I think that the relationship between texts and consumers is also more complicated than is often assumed. The pessimism you speak of (and which is shared by many about genre films including the biopic) is based in part on the belief that people ‘believe’ these films, rather than read them. I would argue that consumers of popular culture are far more active than they are given credit for. While they may take a text at face value, they can also read against the grain, or select aspects of a text they like and disregard others. Consumers are critical and discerning, trying out one text, but then switching to another if they don’t find the original one convincing. Often when a scholar takes a closer look at popular texts and those who read/view them, they realise there is much more going on than they initially thought. For example, I really admire Janice Radway’s study of the romance novel. She herself objected to Mills and Boon novels for all the reasons any feminist would, but went to interview a group of women who loved them. She found that the women were constantly evaluating and critiquing the novels as they read. Also – and I think this is a fascinating argument – Radway found that for these women (who were mainly housewives) the very act of sitting down and reading a romance novel during the day was experienced as subversive. In other words, quite apart from the content of the novels, the act of reading them, of stepping outside of their expected role, was something the women enjoyed as a private rebellion against their role as housewife. My point is that thinking in terms of whether biopics are “good” or “bad” may not be the most useful approach. I would ask instead, why are they such a popular genre?
I think it’s important to reflect on the ‘wince’ you mention in question 3. I certainly do wince at many aspects of popular culture. A recent example would be watching Miley Cyrus’s video ‘Wrecking Ball’ on YouTube. I found it very hard to watch. But it’s worthwhile thinking about where that wince comes from. What made it so hard to watch? Is it because I have been trained to recognise and critique any popular culture text that seems to objectify women? Or is it that the music is bad? Am I uncomfortable with a young woman being so sexually explicit? Do I simply dislike images that are so sexually graphic? Is it that the imagery is so painfully clichéd? I think reflecting on when and why we wince is worthwhile. Often when we challenge our own responses, we can see that there may be more to a popular culture text than we first thought. This isn’t to say that I think all popular culture is inherently subversive. Of course it can be conservative and reactionary. More often than not, it’s a complicated mix.

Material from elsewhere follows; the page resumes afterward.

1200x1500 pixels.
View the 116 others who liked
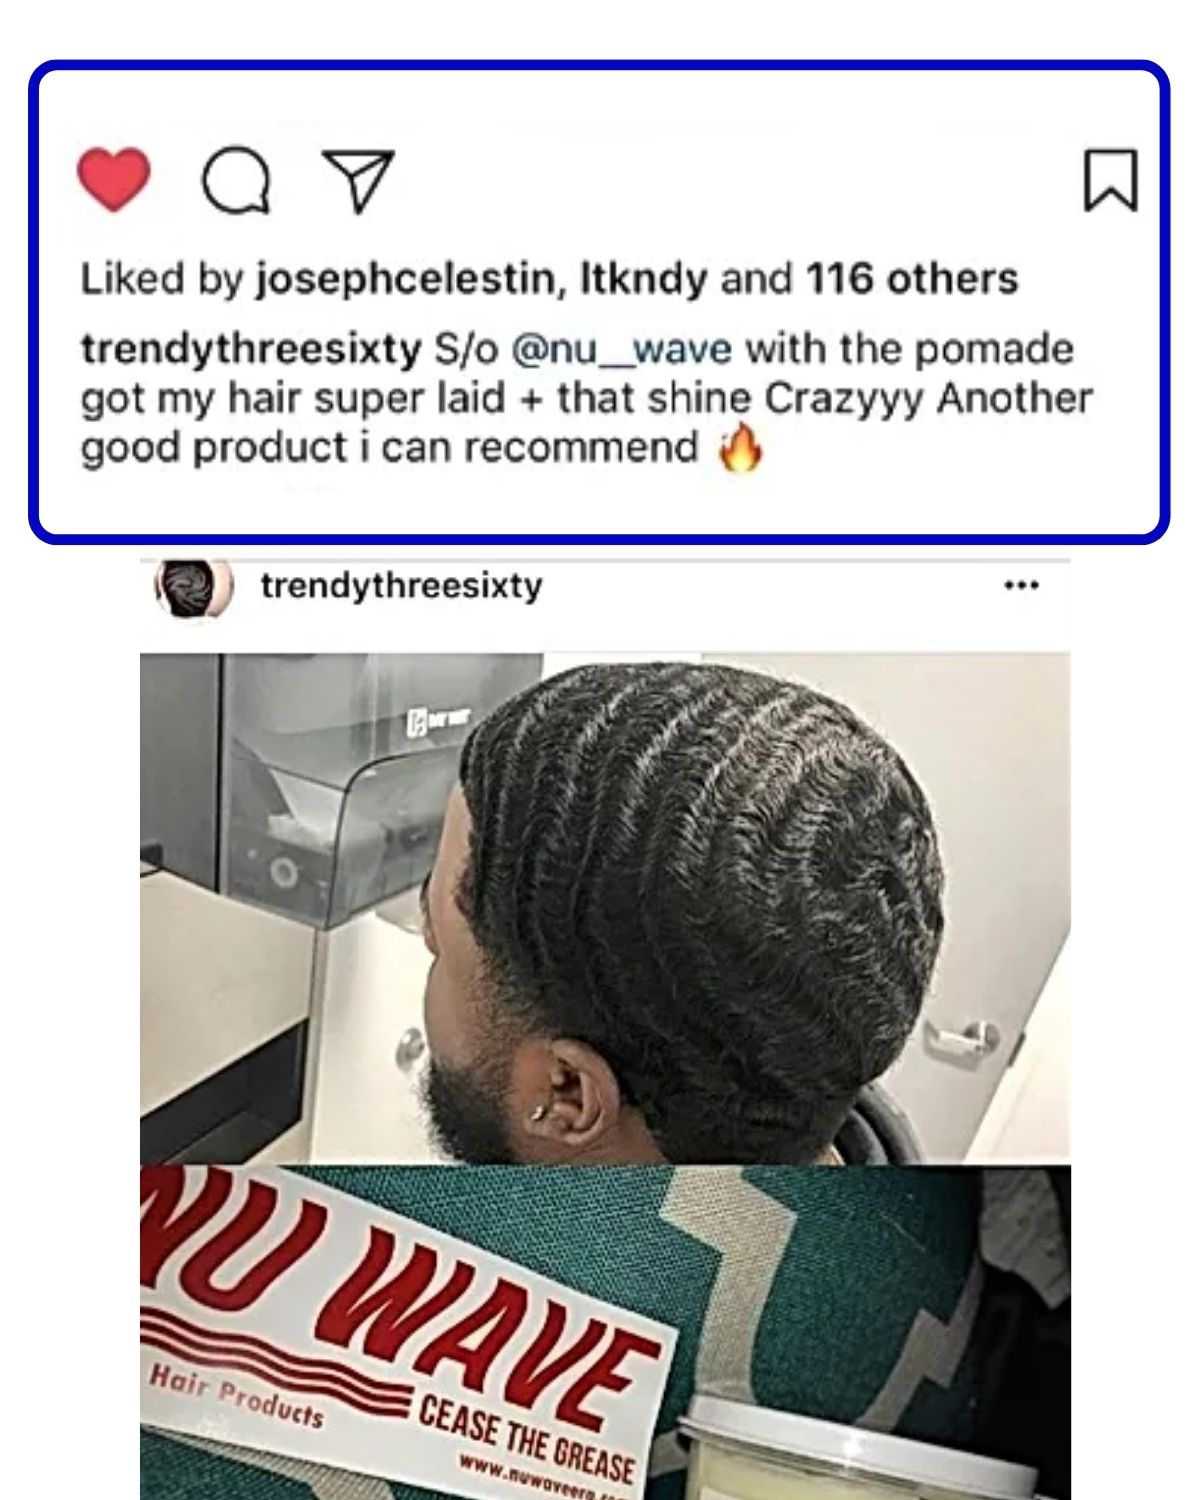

Do I think these postfeminist biopics are overall positive? I suppose I do in that if you asked, is the world a better place with films like Frida or The Hours in it, I would say “yes”. After The Hours was released both Mrs Dalloway and To the Lighthouse appeared on bestseller lists. Frida introduced a far wider audience to Frida Kahlo’s art. So did Sylvia, though to a lesser extent as the film wasn’t as popular. If you read the discussion boards about Becoming Jane it’s clear that many of the people who saw it had little to no knowledge of Austen, apart from what they may have learnt at school. Of course these films include tropes that we object to from a feminist perspective – the obsessive treatment of suicide, the emphasis on women’s love lives, the depiction of creative women as mad/hysterical – but they also celebrate and canonise the protagonists for their contribution to art. This was a theme across the films I looked at and is a positive development in biopics about women. Postfeminist biopics further a core goal of feminist work to revise history and include the achievements of women, and they do it for a broad audience.